Correspondance de Voltaire/1761/Lettre 4452

Correspondance : année 1761
Garnier (Œuvres complètes de Voltaire, tome 41p. 195-196).

4452. — À M. FYOT DE LA MARCHE[1].
Aux Délices, 6 février 1761.

Souffrez que je vous remercie de votre lettre, je la regarde comme un bienfait. Vous y peignez la plus belle âme du monde. Elle mérite bien d’être la plus heureuse. Nous sommes sur le soir d’une bien courte journée ; j’espère que cette soirée vous sera très-agréable. Si vous ne daignez pas franchir nos montagnes pour venir voir notre délicieux vallon entouré d’horreurs, je descendrai sûrement chez vous du haut du mont Jura, pourvu que je puisse jouir de vos bontés et de votre charmant commerce dans une de vos campagnes : car, sans haïr les hommes, je hais les villes. On n’y est point libre ; on n’y jouit point de ses amis ni de soi-même. C’est vous, et non Dijon, que je veux voir. Je suis à la porte de Genève, et je n’y entre jamais.

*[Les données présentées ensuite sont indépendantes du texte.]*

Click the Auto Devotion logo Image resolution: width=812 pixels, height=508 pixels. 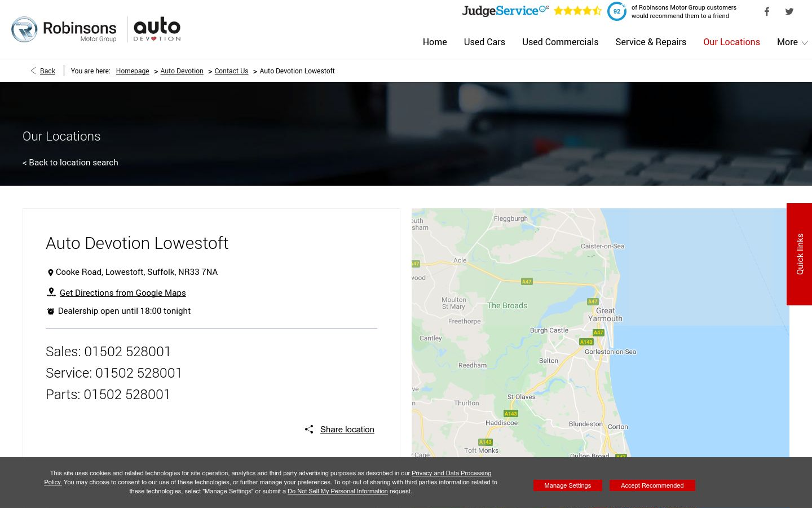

Vous voyez combien je suis éloigné en tout de ce très-bel esprit, Fontenelle, que vous voulez que je prenne pour modèle : donnez-moi donc son cœur insensible, donnez-moi son indifférence pour tout ce qui n’était pas l’art de montrer de l’esprit et de le faire valoir. Faites-moi renaître Normand. Je suis bien loin d’être dans sa position. Jugez-en par le petit brimborion que je vous envoie. Vous verrez qu’il n’est pas ici question de défendre des Lettres du chevalier d’Her…, ou des églogues, ou des dialogues dans lesquels les morts font des pointes. Il s’agit des plus détestables calomnies ; il s’agit de parer des coups mortels. Qui défend ses vers et sa prose est un sot ; qui ne détruit pas la calomnie est un lâche. Il était réservé au siècle où nous vivons d’accuser d’irréligion tous les auteurs dont on est jaloux. Si on avait laissé faire Lefranc, si on ne l’avait pas couvert de ridicule, l’usage se serait établi de n’être reçu à l’Académie qu’à condition de déclamer contre les philosopbes. Il s’élevait une cabale infâme de fanatiques et d’hypocrites. Il a fallu les faire taire. C’est un service que j’ai rendu à l’Académie et aux lettres, et je vous prie de croire que cela ne m’a pas beaucoup coûté.

J’ai fait partir de Saint-Claude deux petits ballots de mes rêveries, l’un à monsieur le premier président, l’autre à monsieur le procureur général. Je les suppose arrivés. Je vous supplie, monsieur, de vouloir bien en donner avis à M. de Quintin quand vous le verrez. Je ne lui écris point. Il ne faut pas lettres inutiles aux hommes en place. Je ne demande pas que monsieur votre fils m’honore des mêmes bontés que vous ; mais je me flatte qu’il en aura toujours un peu. Je sais qu’il est digne du plus respectable et du plus aimable des pères. Daignez ne me pas oublier auprès de M. de Ruffey ; il m’a paru qu’il a un cœur fait pour vous.

Mille très-tendres respects.


Votre contemporain V.

  1. Éditeur, Th. Foisset. — Voyez la lettre 4137.